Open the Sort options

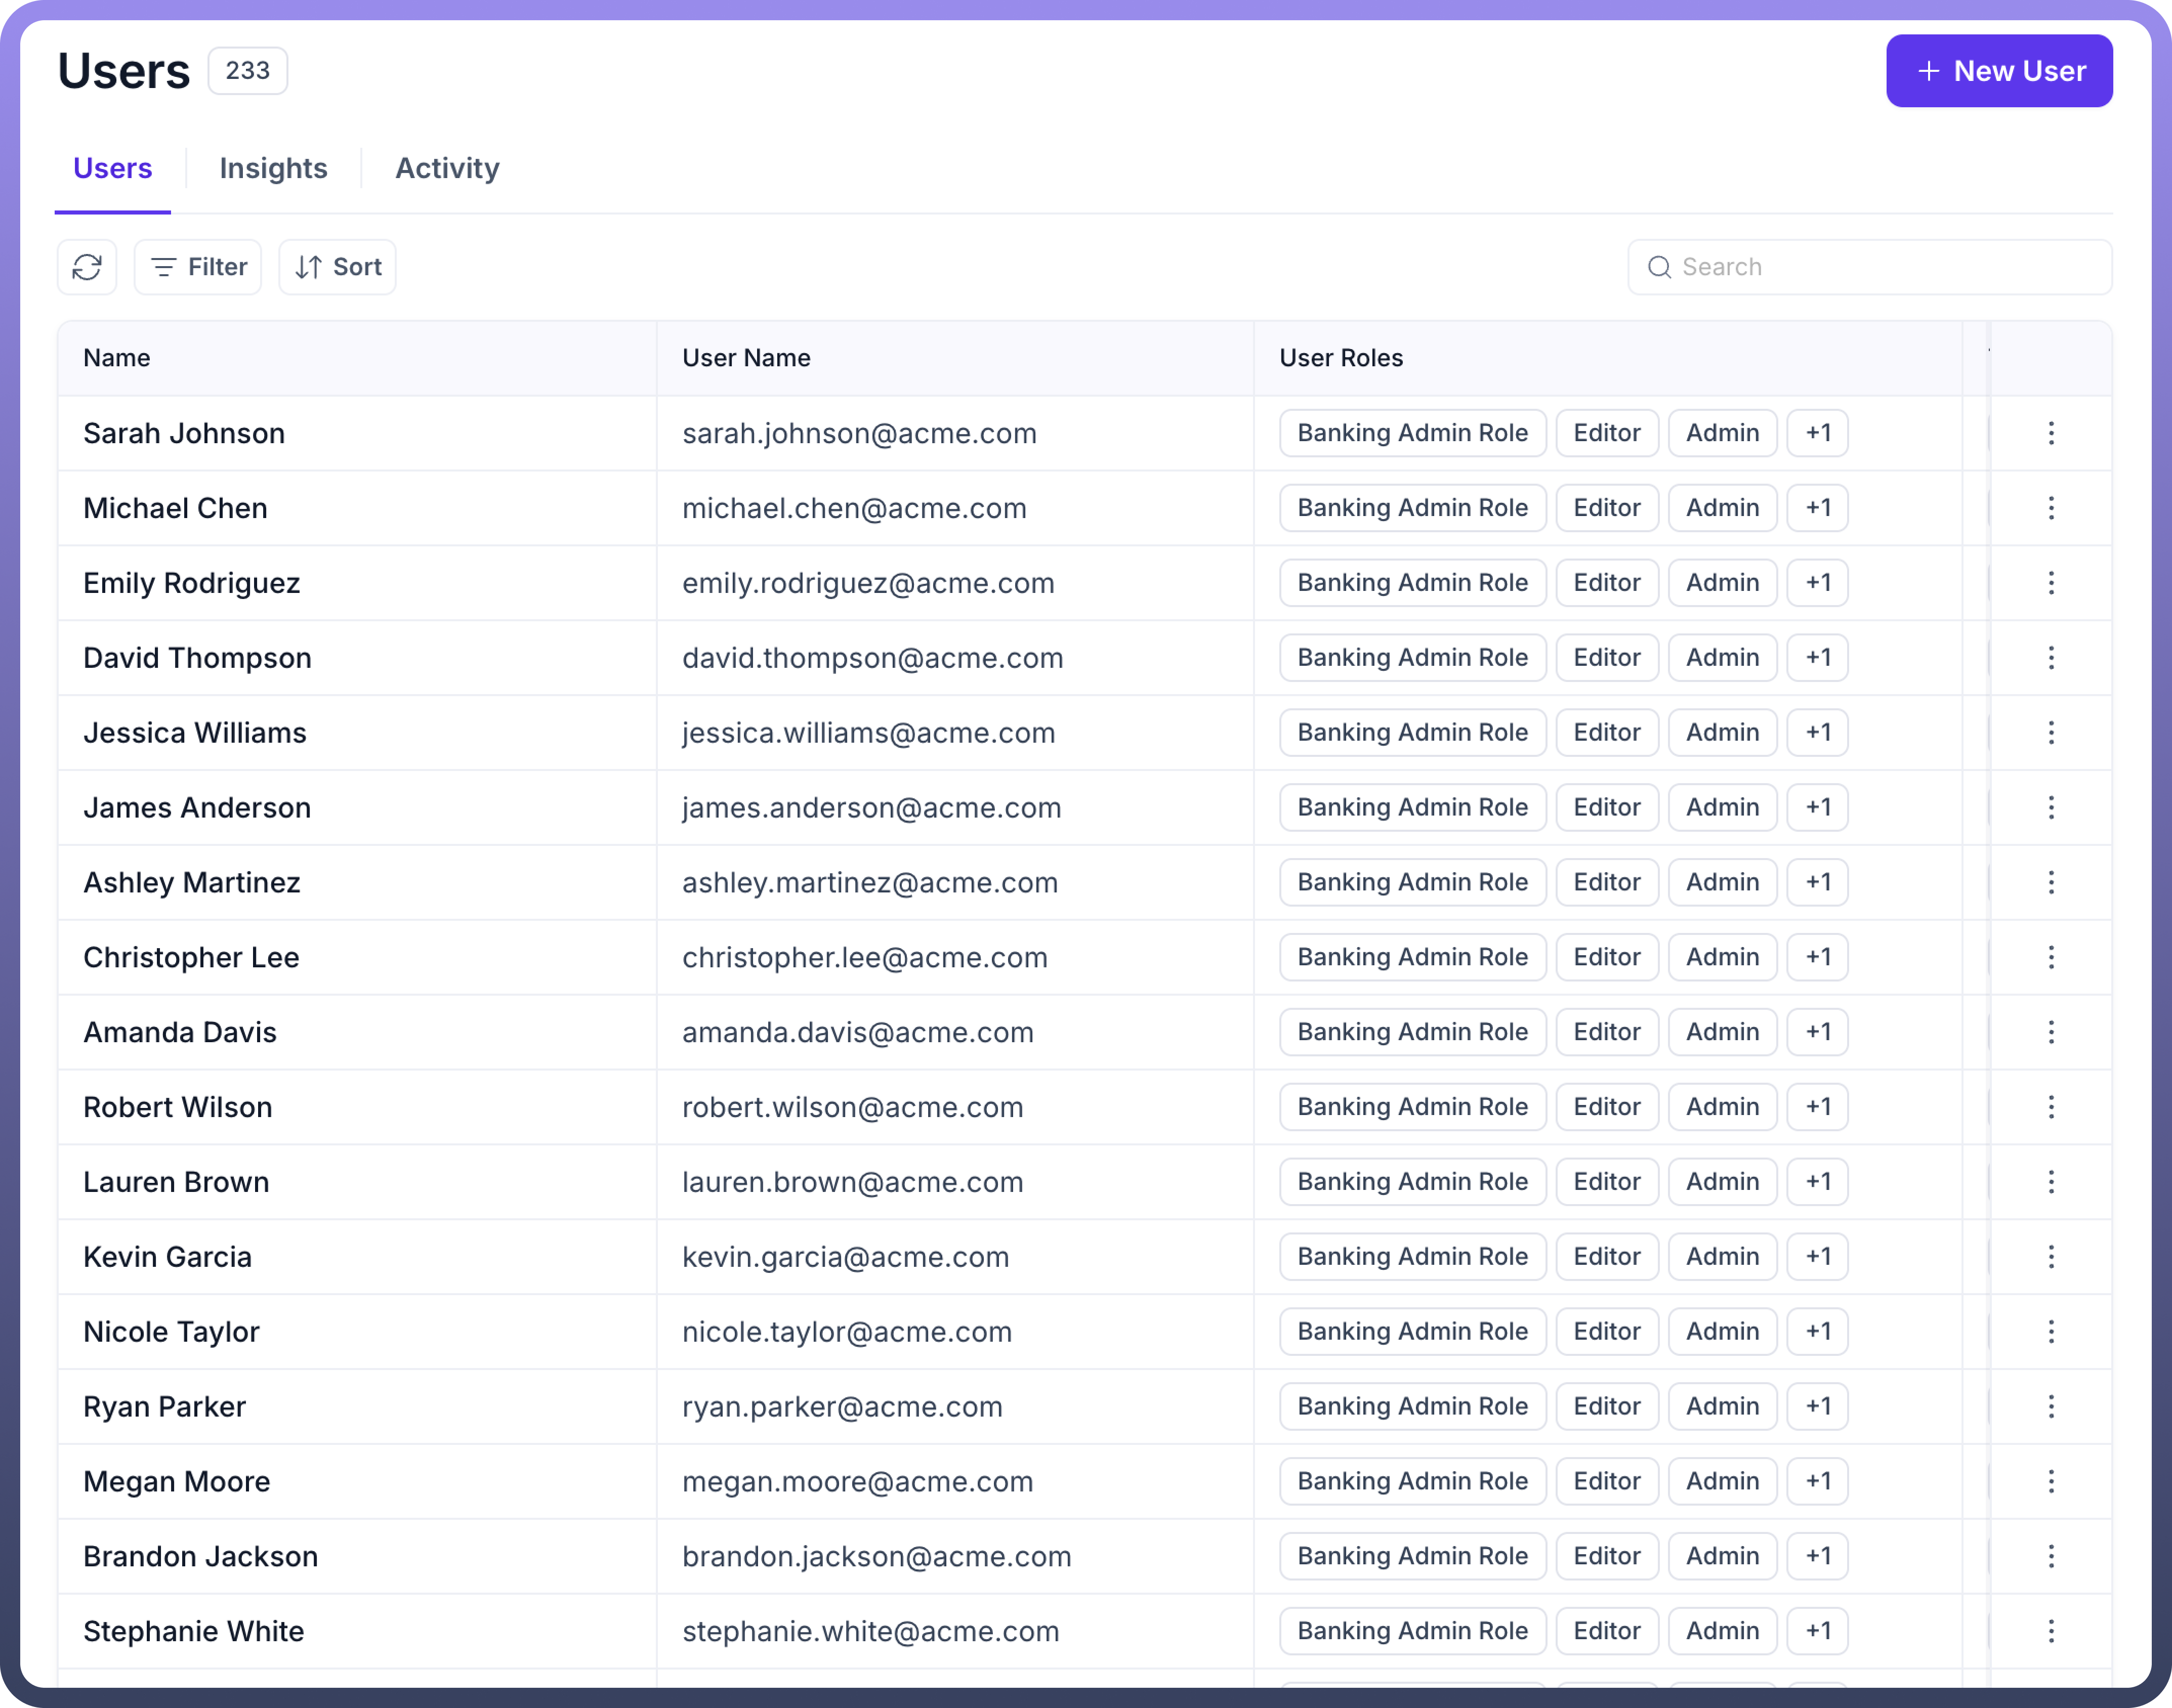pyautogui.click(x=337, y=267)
...
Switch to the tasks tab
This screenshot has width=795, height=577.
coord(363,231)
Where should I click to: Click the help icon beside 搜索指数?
--
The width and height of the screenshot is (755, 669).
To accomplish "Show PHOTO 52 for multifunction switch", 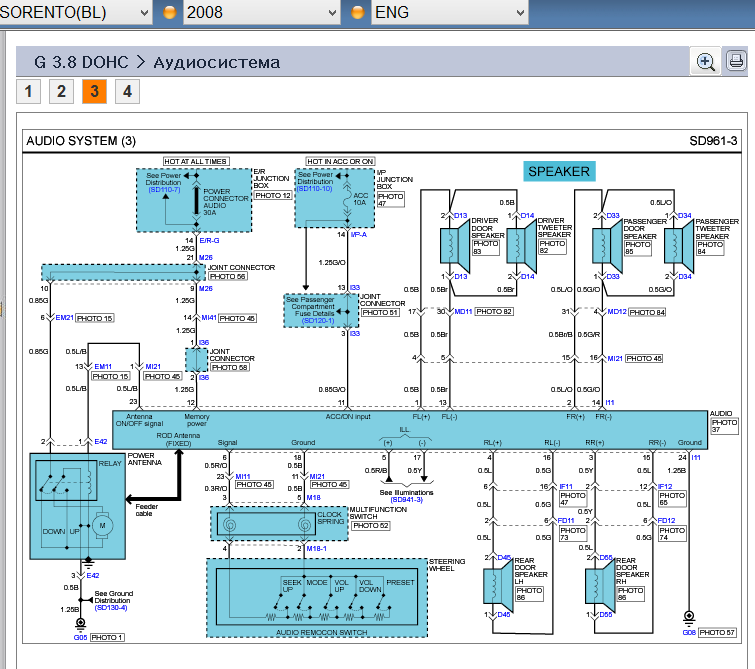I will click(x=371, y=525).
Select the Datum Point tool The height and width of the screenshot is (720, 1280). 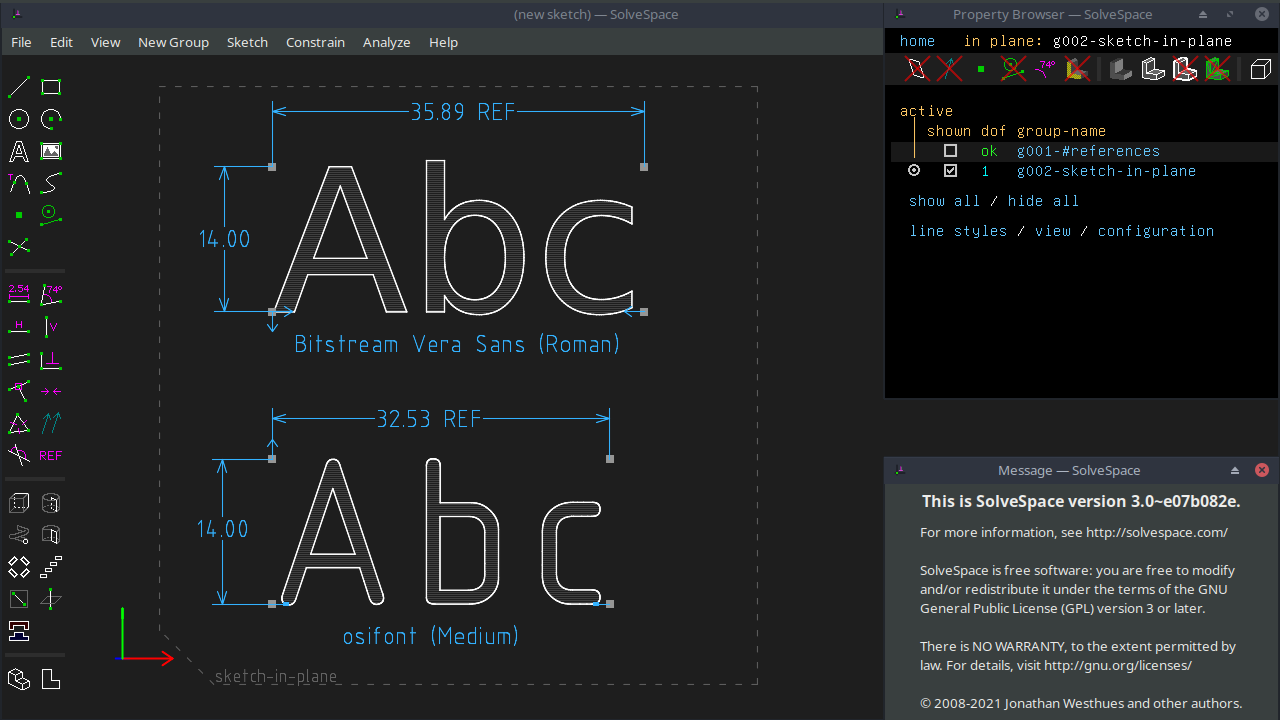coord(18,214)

REQUIREMENTS -> Could you rewrite everything from the line containing "Switch to the tasks tab" down to the line containing "Where should I", replacing "help icon" with "info icon" and leaving all else unchanged?

TASK RESPONSE ->
Switch to the tasks tab
This screenshot has width=795, height=577.
coord(363,231)
Where should I click to: Click the info icon beside 搜索指数?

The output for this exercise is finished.